In a possible embodiment, after the ear render region is obtained, a color of the ear render region needs to be replaced in two methods. The first method is as follows: an RGB value of the ear render region is replaced with a value of the corresponding bleaching color based on a traditional method. A second method is as follows: hair in the ear render region is bleached pure color based on a pre-generated neural network model. In this case, merely data of different colors of hair are needed to train the model, and training a bleaching model with samples corresponding to different hair lengths, different hair styles and different colors is avoided, thus reducing difficulty of obtaining training data.


A final effect may be obtained by superimposing a segmentation result of the above ear render region on a result of a pure color hair dyeing module. In addition, an ear render capacity may be reused to a great extent, and new effects may be obtained merely by changing different bleaching pure colors. Original image/ear render effect image/pure gold hair image/pure dark color image/ear render mask.


According to the technical solution of the example of the disclosure, the image to be processed may be segmented to obtain left and right ear render regions and outside and inside ear render regions corresponding to the target object in the image to be processed. Then an ear render hair style effect may be obtained by superimposing the hair dyeing colors. A neural network corresponding to a general hair style effect needs to be trained by obtaining a large number of pictures of a target effect. For example, in the case of blond hair bleaching, many pictures of figures with blond hair is required. That is, dyeing different colors of hair requires training different hair dyeing models. In addition, ear render is a highly personalized hair style, and there are few sample data corresponding to ear render images. In addition, hair styles corresponding to ear render may be varied and colorful. It is difficult to collect corresponding effect images accordingly. Even if a large number of ear render images that satisfy effect requirements are collected, and a corresponding neural network is trained, one neural network model may only achieve one effect. If it is necessary to achieve ear render effects in different colors, and training different models is required, such that reusability is low, and a lot of workload is increased. However, in the technical solution, an ear render effect can be specified in any color, a corresponding ear render effect can be obtained merely by training one image segmentation model, and merely a used ear dyeing color needs to be replaced later. Thus, reusability is high, and the data are very easy to collect, convenience of effect addition is improved, and richness and universality of contents of the effect are further achieved.


Example 4


FIG. 5 is a schematic structural diagram of an apparatus of image processing according to Example 4 of the disclosure. As shown in FIG. 5, the apparatus includes: an image collection module 410, a render region determination module 420 and a target image determination module 430.


The image collection module 410 is configured to collect, in response to an effect addition instruction, an image to be processed including a target object. The render region determination module 420 is configured to segment the image to be processed based on an image segmentation model to obtain at least two target render regions corresponding to the image to be processed.
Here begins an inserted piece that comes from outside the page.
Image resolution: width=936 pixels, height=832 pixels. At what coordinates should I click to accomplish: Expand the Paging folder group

The target image determination module 430 is configured to obtain, based on the at least two target render regions and an effect parameter, a target image including the target object with an added target effect.


Based on the technical solution described above, the image collection module 410 is configured to in response to detecting a wake word that triggers addition of an effect to the target object, generate the effect addition instruction and collect the image to be processed including a target object; or alternatively, in response to detecting that an effect addition control is triggered, generate the effect addition instruction and collect the image to be processed including a target object; or alternatively, in response to detecting that a visual field includes the target object, collect the image to be processed including a target object.
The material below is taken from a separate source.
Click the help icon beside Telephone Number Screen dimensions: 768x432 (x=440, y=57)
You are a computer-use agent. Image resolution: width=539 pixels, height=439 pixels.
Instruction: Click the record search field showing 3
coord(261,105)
Based on the technical solution described above, the render region determination module 420 includes: a to-be-processed render region determination unit configured to segment, based on the image segmentation model, the target object in the image to be processed, and determine a bounding box region corresponding to the target object, and at least two render regions to be processed; and a target render region determination unit configured to determine the at least two target render regions based on the bounding box region and the at least two render regions to be processed.


Based on the technical solution described above, the target image determination module 430 includes: a pixel value determination unit configured to determine a target pixel value of each pixel in the at least two target render regions based on the effect parameter; and a pixel value update unit configured to update an original pixel value of the pixel in the at least two target render regions based on the target pixel value of the pixel point to obtain the target image including the target object with an added target effect.


Based on the technical solution described above, the target image determination module 430 is configured to: render the at least two target render regions based on a rendering model and the effect parameter to obtain the target image including the target object with an added target effect.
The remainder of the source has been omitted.